Give the records once more, exactly as they stand.

== Entries shown ==

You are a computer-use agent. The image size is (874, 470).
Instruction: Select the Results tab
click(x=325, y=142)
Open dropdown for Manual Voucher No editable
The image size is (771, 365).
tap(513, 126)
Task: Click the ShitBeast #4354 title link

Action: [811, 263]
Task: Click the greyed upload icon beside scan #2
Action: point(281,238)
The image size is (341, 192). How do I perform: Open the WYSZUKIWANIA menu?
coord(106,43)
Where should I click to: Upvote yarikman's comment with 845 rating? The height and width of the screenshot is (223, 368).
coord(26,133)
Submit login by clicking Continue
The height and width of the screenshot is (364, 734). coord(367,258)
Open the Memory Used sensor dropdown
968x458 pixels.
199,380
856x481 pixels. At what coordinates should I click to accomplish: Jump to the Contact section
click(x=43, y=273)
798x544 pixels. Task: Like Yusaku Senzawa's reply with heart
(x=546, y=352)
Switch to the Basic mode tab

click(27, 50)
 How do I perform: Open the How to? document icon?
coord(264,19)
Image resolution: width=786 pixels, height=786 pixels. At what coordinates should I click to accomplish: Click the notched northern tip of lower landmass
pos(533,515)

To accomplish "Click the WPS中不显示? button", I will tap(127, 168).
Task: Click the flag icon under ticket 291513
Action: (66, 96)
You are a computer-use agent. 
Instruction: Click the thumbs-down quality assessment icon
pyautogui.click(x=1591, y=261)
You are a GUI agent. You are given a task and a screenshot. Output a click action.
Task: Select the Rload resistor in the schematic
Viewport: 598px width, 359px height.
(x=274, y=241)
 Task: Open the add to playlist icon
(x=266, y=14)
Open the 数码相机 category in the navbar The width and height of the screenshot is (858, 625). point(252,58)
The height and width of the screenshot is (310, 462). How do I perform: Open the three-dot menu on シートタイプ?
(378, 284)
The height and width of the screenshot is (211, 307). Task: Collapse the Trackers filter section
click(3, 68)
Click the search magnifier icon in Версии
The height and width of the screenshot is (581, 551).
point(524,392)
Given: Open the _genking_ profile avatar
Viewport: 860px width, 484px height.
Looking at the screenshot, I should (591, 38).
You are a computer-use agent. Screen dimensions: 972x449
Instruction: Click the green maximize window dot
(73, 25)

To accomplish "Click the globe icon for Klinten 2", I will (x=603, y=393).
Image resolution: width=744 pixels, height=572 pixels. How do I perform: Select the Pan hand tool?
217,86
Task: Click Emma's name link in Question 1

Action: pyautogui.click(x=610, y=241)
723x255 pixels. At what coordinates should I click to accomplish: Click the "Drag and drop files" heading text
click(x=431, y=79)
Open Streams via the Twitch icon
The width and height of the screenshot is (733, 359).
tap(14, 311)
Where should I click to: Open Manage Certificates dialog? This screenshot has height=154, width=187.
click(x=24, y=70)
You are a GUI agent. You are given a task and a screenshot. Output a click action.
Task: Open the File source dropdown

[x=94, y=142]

===

Answer to this task>
You are a computer-use agent. The image size is (874, 470).
Instruction: Select the Results tab
click(x=325, y=142)
Open dropdown for Manual Voucher No editable
The image size is (771, 365).
tap(513, 126)
Task: Click the ShitBeast #4354 title link

Action: [811, 263]
Task: Click the greyed upload icon beside scan #2
Action: point(281,238)
The image size is (341, 192). How do I perform: Open the WYSZUKIWANIA menu?
coord(106,43)
Where should I click to: Upvote yarikman's comment with 845 rating? The height and width of the screenshot is (223, 368).
coord(26,133)
Submit login by clicking Continue
The height and width of the screenshot is (364, 734). coord(367,258)
Open the Memory Used sensor dropdown
968x458 pixels.
199,380
856x481 pixels. At what coordinates should I click to accomplish: Jump to the Contact section
click(x=43, y=273)
798x544 pixels. Task: Like Yusaku Senzawa's reply with heart
(x=546, y=352)
Switch to the Basic mode tab

click(27, 50)
 How do I perform: Open the How to? document icon?
coord(264,19)
Image resolution: width=786 pixels, height=786 pixels. At what coordinates should I click to accomplish: Click the notched northern tip of lower landmass
pos(533,515)

To accomplish "Click the WPS中不显示? button", I will tap(127, 168).
Task: Click the flag icon under ticket 291513
Action: (66, 96)
You are a computer-use agent. 
Instruction: Click the thumbs-down quality assessment icon
pyautogui.click(x=1591, y=261)
You are a GUI agent. You are given a task and a screenshot. Output a click action.
Task: Select the Rload resistor in the schematic
Viewport: 598px width, 359px height.
(x=274, y=241)
 Task: Open the add to playlist icon
(x=266, y=14)
Open the 数码相机 category in the navbar The width and height of the screenshot is (858, 625). point(252,58)
The height and width of the screenshot is (310, 462). How do I perform: Open the three-dot menu on シートタイプ?
(378, 284)
The height and width of the screenshot is (211, 307). Task: Collapse the Trackers filter section
click(3, 68)
Click the search magnifier icon in Версии
The height and width of the screenshot is (581, 551).
point(524,392)
Given: Open the _genking_ profile avatar
Viewport: 860px width, 484px height.
Looking at the screenshot, I should (591, 38).
You are a computer-use agent. Screen dimensions: 972x449
Instruction: Click the green maximize window dot
(73, 25)

To accomplish "Click the globe icon for Klinten 2", I will (x=603, y=393).
Image resolution: width=744 pixels, height=572 pixels. How do I perform: Select the Pan hand tool?
217,86
Task: Click Emma's name link in Question 1

Action: pyautogui.click(x=610, y=241)
723x255 pixels. At what coordinates should I click to accomplish: Click the "Drag and drop files" heading text
click(x=431, y=79)
Open Streams via the Twitch icon
The width and height of the screenshot is (733, 359).
tap(14, 311)
Where should I click to: Open Manage Certificates dialog? This screenshot has height=154, width=187.
click(x=24, y=70)
You are a GUI agent. You are given a task and a screenshot. Output a click action.
Task: Open the File source dropdown

[x=94, y=142]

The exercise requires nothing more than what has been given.